God formed the human, dirt from the ground, and breathed into him the breath of life. God planted a garden in Eden in the East, and placed the human that He had created within it.
Genesis 2:4-8
God first creates a human (Adam) and later places him into the Garden. Why not just create Adam in the Garden itself? And, if not in the Garden, just where does Adam take his first breath? Genesis tells us that the setting into which Adam is born is no manicured garden, but a desert landscape. Adam wakes to a wasteland.

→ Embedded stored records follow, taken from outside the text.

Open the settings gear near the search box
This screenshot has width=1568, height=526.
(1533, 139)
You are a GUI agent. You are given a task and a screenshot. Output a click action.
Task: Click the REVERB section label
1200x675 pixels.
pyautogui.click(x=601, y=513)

The 11th century Biblical commentator, Rashi, offers this insight into Adam’s peculiar birthplace:
Even though the trees and grasses had been created on the third day of creation, until the creation of Man on day sixth, everything waited at the lip of the ground to sprout forth. And why did the flora wait? Because until the appearance of Adam there was no one to realise how badly the grass needed rain to grow, and no one to work and pray for change.
Genesis 2:5
The grass could have grown, the bushes could have burst forth, but God wanted to teach humanity its first fundamental lesson: when it comes to the environment, it is up to you to notice what is lacking, and it is up to you to be the agents of change. Prayer and work are the tools at your disposal. Do not let the world remain barren, do not accept brokenness. That is the message that God wished to impress upon Adam, and through him to all of humanity. And as Adam was created to look upon a barren world and feel its need for rain, we must listen to the needs of our own fragile world. As the Jewish sages impart:
It is not up to you to finish the task, yet you are never free to desist from the work.
Ethics of Our Fathers (Pirke Avot) 2:21
Entering the Garden of Eden, Adam is confronted with the task of sustainability. A Midrash, a biblical allegory, relates that God said to Adam:
Behold My works, how beautiful and commendable they are! All that I have created, for your sake I created it. Pay heed that you do not corrupt and destroy My universe, for if you corrupt it there is no one to repair it after you.